What to do:
Below is a listing. Return the lines from the one that contains "This screenshot has height=122, width=236." to the one that contains "Task: Expand the Select languages dropdown", both ends included, verbatim and with no pictures.

Data to examine:
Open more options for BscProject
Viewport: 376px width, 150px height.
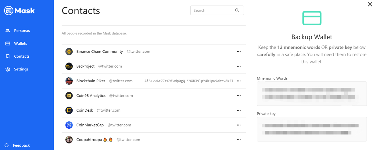239,66
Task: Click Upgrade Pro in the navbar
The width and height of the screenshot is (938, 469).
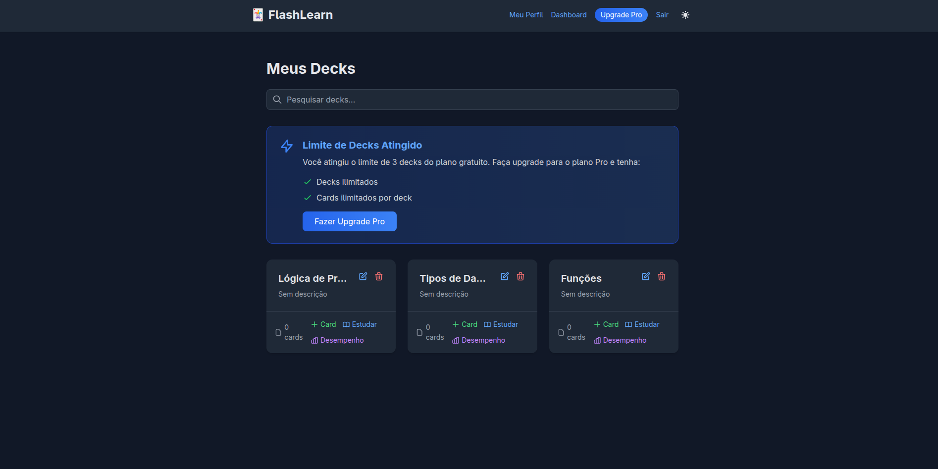Action: coord(621,15)
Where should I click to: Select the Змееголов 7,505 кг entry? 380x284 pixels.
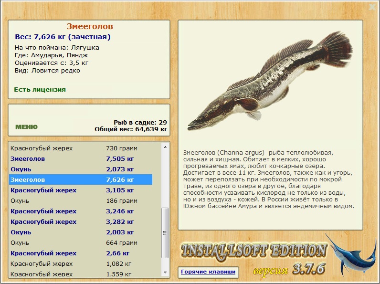click(x=81, y=159)
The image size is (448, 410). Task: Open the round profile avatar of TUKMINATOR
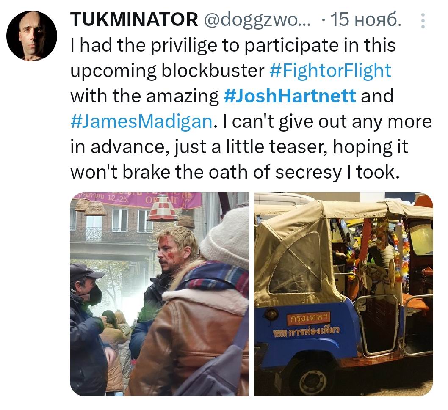coord(32,36)
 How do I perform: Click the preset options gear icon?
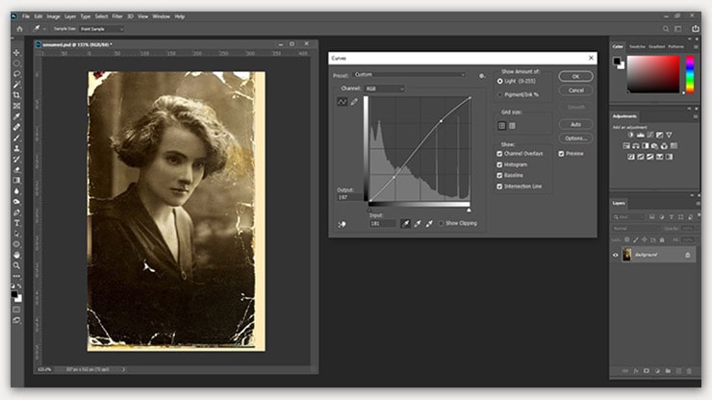pos(481,75)
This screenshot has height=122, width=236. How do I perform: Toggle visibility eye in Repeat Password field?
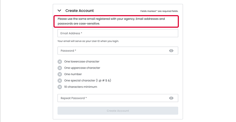[171, 98]
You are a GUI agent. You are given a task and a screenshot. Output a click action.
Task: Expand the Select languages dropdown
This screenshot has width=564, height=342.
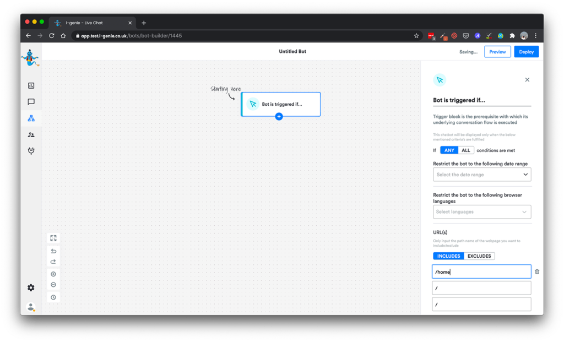(x=481, y=212)
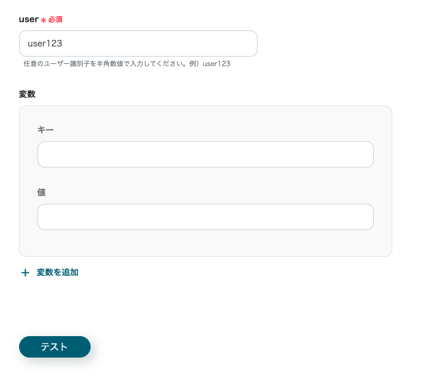Click into the キー input field
The height and width of the screenshot is (382, 431).
click(x=205, y=154)
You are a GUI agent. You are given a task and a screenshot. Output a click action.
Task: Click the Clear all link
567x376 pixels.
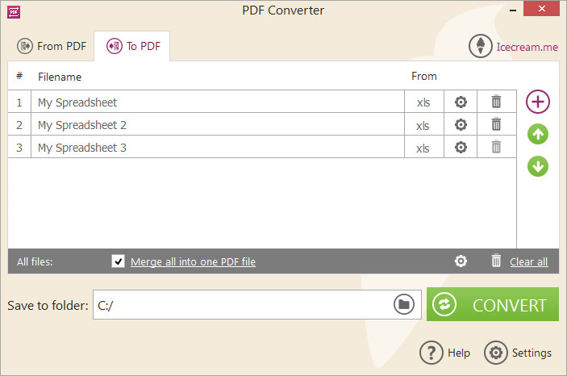(x=528, y=261)
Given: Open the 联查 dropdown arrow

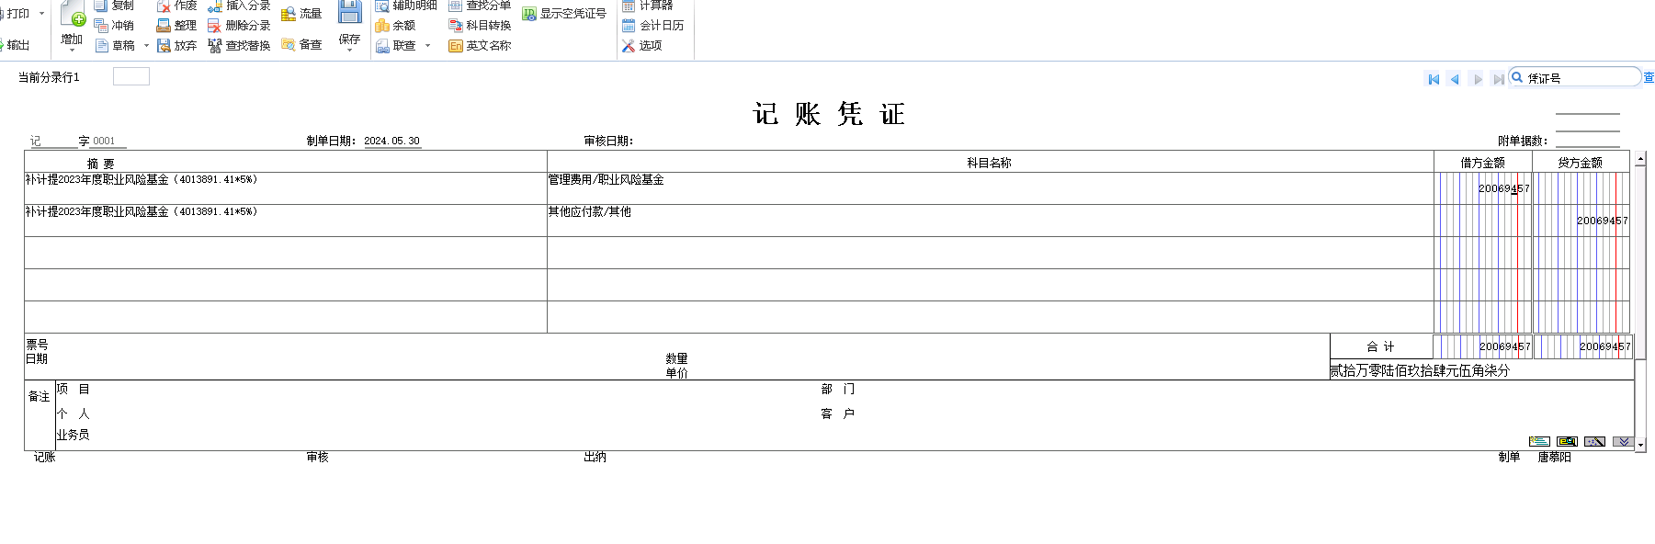Looking at the screenshot, I should coord(427,45).
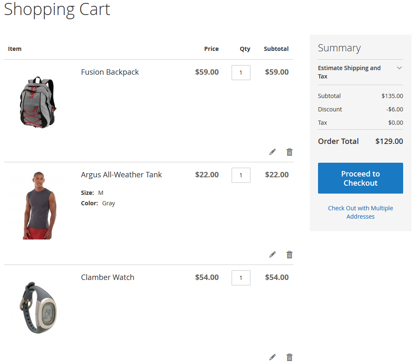414x363 pixels.
Task: Delete Argus All-Weather Tank from cart
Action: point(289,255)
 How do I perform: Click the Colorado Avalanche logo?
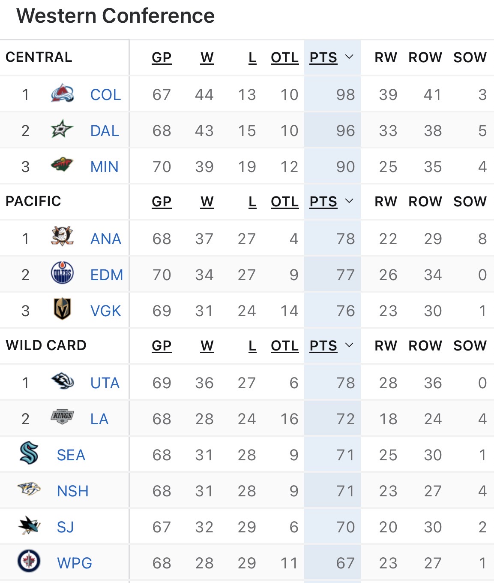click(x=62, y=94)
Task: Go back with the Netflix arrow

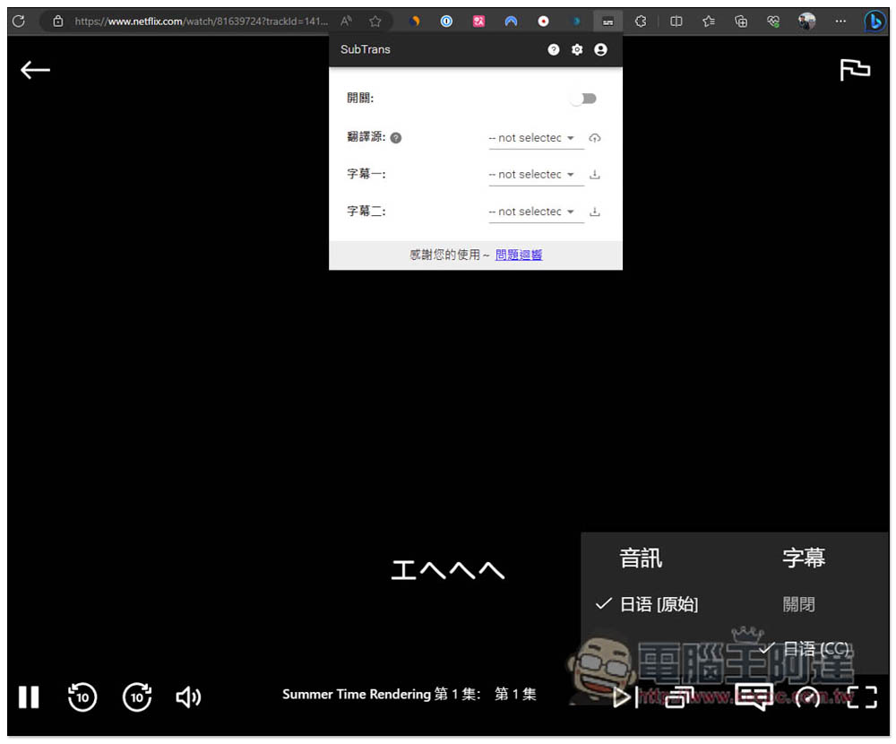Action: click(36, 70)
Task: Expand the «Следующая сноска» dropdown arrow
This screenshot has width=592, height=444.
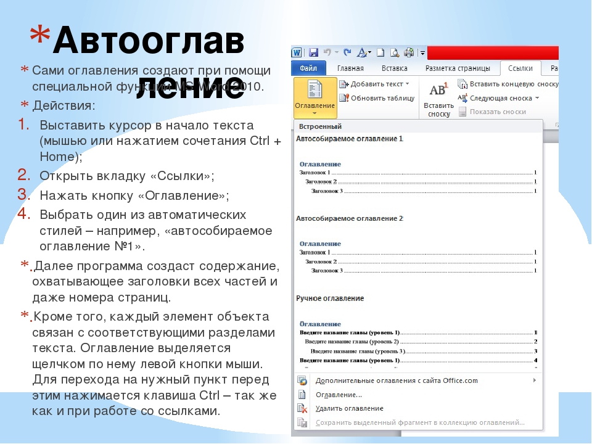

Exercise result:
This screenshot has height=122, width=236. How do I perform: Toggle visibility eye in Repeat Password field?
[171, 98]
You are a GUI agent. You are given a task and a screenshot. Output a click action.
Task: Expand the Select languages dropdown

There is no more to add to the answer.